Reporters Without Borders Condems WikiLeaks … Sort Of
By now, everyone has heard of Julian Assange, the contemptible world traveler who has made it his goal in life to publish dubiously secured documents to the Internet, often edited and without context. His site, WikiLeaks (which I won’t link to here, because … ick) recently published roughly 92,000 US military documents, many of which were highly confidential. Some of these documents included the identities of Afghan citizens working with the US in its ongoing war against al-Qaeda.
Yesterday, the group Reporters Without Borders condemned Assange for his recent actions. Kind of. See, RWB isn’t just a group of disinterested journalists for freedom of the press. They have a blatant political agenda, including a demand to free condemned cop killer, Mumia Abu-Jamal.
From their petition:
The death penalty is incompatible with the Rule of Law and should be abolished in the United States and in every other country in which it is still applied or maintained in principle.
Sorry, but that’s not reporting or defending free speech. That’s politicking.
RWB writes to Assange:
Reporters Without Borders, an international press freedom organisation, regrets the incredible irresponsibility you showed when posting your article “Afghan War Diary 2004 – 2010” on the Wikileaks website on 25 July together with 92,000 leaked documents disclosing the names of Afghans who have provided information to the international military coalition that has been in Afghanistan since 2001.
They opine that Assange has endangered innocent civilians, which he certainly has. He also endangered many military personnel, but they don’t care about that. Nor do they care that the suspected “leaker” of these documents is a soldier.
We also condemn the charges brought against US army intelligence analyst Bradley Manning, who is suspected of leaking the video of the Baghdad killings. However, you cannot claim to enjoy the protection of sources while at the same time, when it suits you, denying that you are a news media.
Bradley Manning was correctly charged, but Reporters Without Borders purposefully misunderstands that.
“Respect for military regulations should not be at the Freedom of Information Act’s expense. The US defence department should not hide behind rules in order to openly practice acts of censorship and thereby deny the public’s fundamental right of access to information.”

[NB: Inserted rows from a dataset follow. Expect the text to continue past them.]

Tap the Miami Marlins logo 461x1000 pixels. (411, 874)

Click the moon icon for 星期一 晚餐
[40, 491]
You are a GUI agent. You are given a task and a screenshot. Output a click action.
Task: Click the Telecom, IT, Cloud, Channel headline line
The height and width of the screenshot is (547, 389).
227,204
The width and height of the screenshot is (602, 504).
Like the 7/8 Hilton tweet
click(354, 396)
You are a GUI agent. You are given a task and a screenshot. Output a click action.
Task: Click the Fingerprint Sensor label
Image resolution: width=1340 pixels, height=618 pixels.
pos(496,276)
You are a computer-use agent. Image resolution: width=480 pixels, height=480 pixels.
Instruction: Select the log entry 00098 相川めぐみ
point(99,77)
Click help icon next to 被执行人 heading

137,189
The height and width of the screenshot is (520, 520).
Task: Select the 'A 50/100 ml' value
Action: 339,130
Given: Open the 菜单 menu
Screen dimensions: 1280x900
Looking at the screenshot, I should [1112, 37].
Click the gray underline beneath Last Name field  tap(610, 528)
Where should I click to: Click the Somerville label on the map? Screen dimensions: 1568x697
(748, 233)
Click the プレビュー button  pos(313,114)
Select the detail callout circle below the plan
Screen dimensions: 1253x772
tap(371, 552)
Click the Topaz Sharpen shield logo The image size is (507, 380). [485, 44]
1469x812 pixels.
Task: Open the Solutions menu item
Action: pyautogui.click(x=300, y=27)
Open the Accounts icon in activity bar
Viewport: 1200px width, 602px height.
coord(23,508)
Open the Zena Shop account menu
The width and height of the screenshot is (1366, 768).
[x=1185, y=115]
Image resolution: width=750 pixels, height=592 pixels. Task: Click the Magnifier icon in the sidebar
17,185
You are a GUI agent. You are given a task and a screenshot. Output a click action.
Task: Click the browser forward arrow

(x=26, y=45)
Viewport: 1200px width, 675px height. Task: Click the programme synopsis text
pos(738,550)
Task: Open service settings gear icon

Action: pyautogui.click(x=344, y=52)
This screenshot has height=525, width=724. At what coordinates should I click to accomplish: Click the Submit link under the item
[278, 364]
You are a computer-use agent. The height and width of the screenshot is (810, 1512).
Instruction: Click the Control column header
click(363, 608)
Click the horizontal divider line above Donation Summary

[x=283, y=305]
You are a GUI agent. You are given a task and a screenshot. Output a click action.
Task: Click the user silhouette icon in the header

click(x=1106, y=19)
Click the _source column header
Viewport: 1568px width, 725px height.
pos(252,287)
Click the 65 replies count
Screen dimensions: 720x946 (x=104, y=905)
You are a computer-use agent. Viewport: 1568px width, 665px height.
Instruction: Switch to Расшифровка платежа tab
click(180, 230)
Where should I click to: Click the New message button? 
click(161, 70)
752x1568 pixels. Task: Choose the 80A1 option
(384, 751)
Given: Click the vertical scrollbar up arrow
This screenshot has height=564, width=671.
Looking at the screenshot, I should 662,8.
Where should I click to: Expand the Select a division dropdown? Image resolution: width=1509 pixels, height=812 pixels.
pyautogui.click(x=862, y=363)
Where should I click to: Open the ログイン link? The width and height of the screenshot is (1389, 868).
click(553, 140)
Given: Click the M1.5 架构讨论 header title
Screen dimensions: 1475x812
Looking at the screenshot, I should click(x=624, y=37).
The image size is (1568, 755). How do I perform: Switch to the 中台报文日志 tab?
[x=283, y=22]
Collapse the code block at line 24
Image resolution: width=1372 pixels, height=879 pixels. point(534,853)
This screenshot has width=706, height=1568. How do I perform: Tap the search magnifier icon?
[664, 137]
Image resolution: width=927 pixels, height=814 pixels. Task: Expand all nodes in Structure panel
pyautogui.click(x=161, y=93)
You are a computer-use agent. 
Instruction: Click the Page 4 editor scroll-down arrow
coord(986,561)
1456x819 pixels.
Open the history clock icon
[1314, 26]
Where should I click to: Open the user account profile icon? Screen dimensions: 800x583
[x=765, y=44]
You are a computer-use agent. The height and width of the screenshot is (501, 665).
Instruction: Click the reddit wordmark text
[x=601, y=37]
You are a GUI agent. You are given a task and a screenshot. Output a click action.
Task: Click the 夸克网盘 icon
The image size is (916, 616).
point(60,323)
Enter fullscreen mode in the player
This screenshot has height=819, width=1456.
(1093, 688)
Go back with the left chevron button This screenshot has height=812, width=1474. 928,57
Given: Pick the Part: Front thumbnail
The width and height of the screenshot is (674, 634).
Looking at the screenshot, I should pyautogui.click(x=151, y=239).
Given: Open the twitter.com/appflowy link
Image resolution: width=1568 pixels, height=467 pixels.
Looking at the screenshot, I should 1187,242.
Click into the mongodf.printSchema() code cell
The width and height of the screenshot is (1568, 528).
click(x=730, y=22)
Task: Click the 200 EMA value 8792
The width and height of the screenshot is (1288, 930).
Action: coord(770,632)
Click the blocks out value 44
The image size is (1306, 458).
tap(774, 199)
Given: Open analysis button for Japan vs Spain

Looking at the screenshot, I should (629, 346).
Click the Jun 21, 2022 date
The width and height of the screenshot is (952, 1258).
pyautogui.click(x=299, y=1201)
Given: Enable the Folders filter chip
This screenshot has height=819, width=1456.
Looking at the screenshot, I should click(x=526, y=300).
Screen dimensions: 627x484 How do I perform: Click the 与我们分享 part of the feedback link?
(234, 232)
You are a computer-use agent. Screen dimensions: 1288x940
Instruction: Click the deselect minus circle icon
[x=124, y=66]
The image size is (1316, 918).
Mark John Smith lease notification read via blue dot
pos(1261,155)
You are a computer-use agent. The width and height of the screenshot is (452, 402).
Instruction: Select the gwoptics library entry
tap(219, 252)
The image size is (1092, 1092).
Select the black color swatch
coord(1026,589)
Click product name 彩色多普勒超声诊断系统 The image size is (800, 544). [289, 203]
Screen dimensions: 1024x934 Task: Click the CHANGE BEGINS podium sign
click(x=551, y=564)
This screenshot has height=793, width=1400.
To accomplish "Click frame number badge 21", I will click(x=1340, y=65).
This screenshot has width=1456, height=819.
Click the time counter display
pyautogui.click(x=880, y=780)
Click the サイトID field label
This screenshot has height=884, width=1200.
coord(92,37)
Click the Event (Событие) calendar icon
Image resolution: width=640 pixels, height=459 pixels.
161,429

But the video wasn’t obtained by WikiLeaks under the FOIA. It was leaked to them by a soldier. One who had no business releasing classified information. If RWB and Reuters are going to demand the law be upheld, then they must understand a soldier is obligated to abide by Military law. It is not up to one soldier to determine what information should be given to a foreign citizen. This is why Manning was charged.
I applaud RWB for correctly condemning Assange, who is an enemy of the US and should be treated as such. However, their real motives have nothing to do with the protection of innocent lives. They are worried about possible interference with their own cause.
The precedent you have set leaves all those people throughout the world who risk their freedom and sometimes their lives for the sake of online information even more exposed to reprisals. Such imprudence endangers your own sources and, beyond that, the future of the Internet as an information medium. A total of 116 netizens are currently in prison in a dozen countries because of the comments they posted online. Can you image the same situation in the country of the First Amendment?
Certainly, freedom of speech and of the press are extremely important. But when a soldier in the military of any country releases classified information to a citizen of any other country with the full knowledge it will be published for the entire world to see, that soldier is a traitor. When a “reporter” establishes a goal – in this case, ending the war in Afghanistan – he ceases to be a reporter and becomes an interloper.
Assange isn’t a journalist. He is a political activist. His stated purpose is in direct conflict with current US policy with regards to our involvement in Afghanistan. He is an enemy of the state, nothing less.
Especially in the Internet age, freedom of information must be tempered with the interests of national security. To think anything else is naive. It is not up to a group of “free press” activists to decide which should take precedence.
While I applaud RWB for condemning Assange, WikiLeaks and the tactics used, it would be nice if they applied some common sense to their pseudo-legal arguments.